We are all analysts. We have all the information at our disposal and we will marry that to our experiences and opinions. We don’t have faith in the established financial, political, consumer and even sporting analys systems because they’ve proven fallible. Which is ok, but not when you’re taking a fee.
We’re in a world where:
- There is general public mistrust of Big Bailed Business – in a world where information is a click away, citizens can see how companies are faring and paying themselves
- Social media is a broadly accepted media channel. Pastor bloggers, mommy networks, Republican tweeters have skyrocketed in growth, and online has become flooded with “Hire me! I’m a social media and SEO Expert!”.
- We have a stake in the tools that we use. Open Source software allows for tinkering, adapting and contribution. Users feel they can make their own software better, and therefore they can pass criticism on it.
- Political analysis is quite detailed, but, like sports analysis, if you slap a 24-7 news channel on anything you can change your tune under the glare of the klieg lamps. Spotlights create more 360 degrees of shadow.
XBRLSpy: XBRL: An attempt to empower amateur analysts?
Dianne takes the view that the XBRL ruling in the US may mean many things, but it was not created to empower amateur analysts.
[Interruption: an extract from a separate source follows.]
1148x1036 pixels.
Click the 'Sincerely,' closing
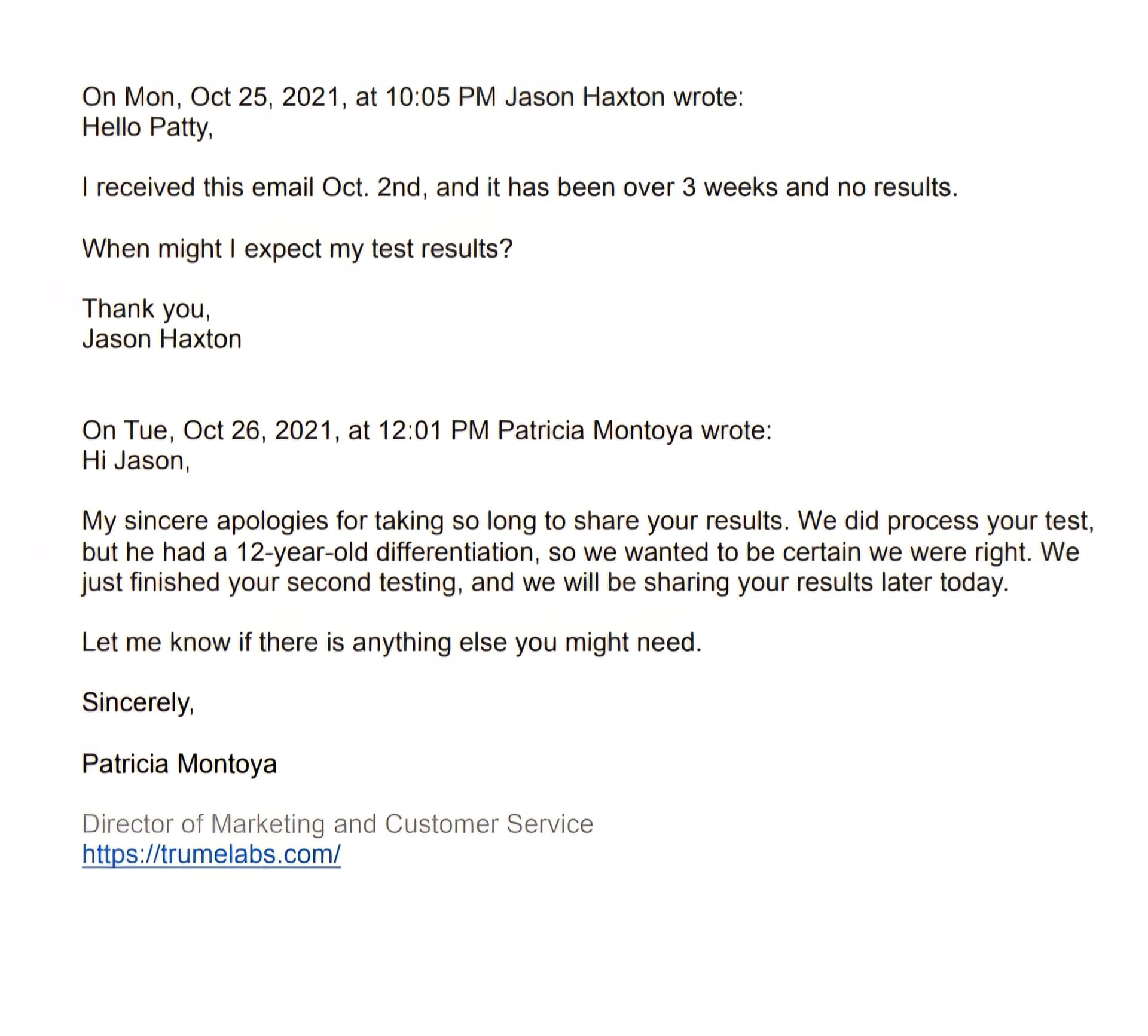(x=138, y=702)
That may be a by-product, but the millions of dollars pumped into XBRL had more upstream application.
Monkchips: Software ecosystems and convergence
James is an industry analyst for IT issues and Environmental issues – therefore you get a multisided take on both. Redmonk use the web natively, and are therefore specialists across a broad spectrum (no sic).
IR Web Report: Time to open up your earnings calls to bloggers
Dominic points out that Barack Obama called on a blogger for questions in his briefing. Research has also shown that blogs have become influential, and in many case, are as good a source for stock picking as the traditional sources. Companies should open up their calls to influential bloggers.
Re:The Auditors: Who Guards the Guardians?
Francine covers the big four accounting firms, and doesn’t let them get away with anything. Extremely influential.
Alacra: A list of analysts
This list is of analysts in many sectors – some are formal analysts from firms (Gartner, Forrester, Redmonk) and others more informal.
Remember desktop publishing? We don’t call ourselves Publishers.
Blogging? Some call themselves Bloggers, but it implies “thinker and commentator” rather than a person who simply posts. Very like a poet.
This meme came about a week after finding some serendipitous links, usually via Twitter. I’m calling it to become big – especially as it is foreseen that people are going to get very pissed off this year.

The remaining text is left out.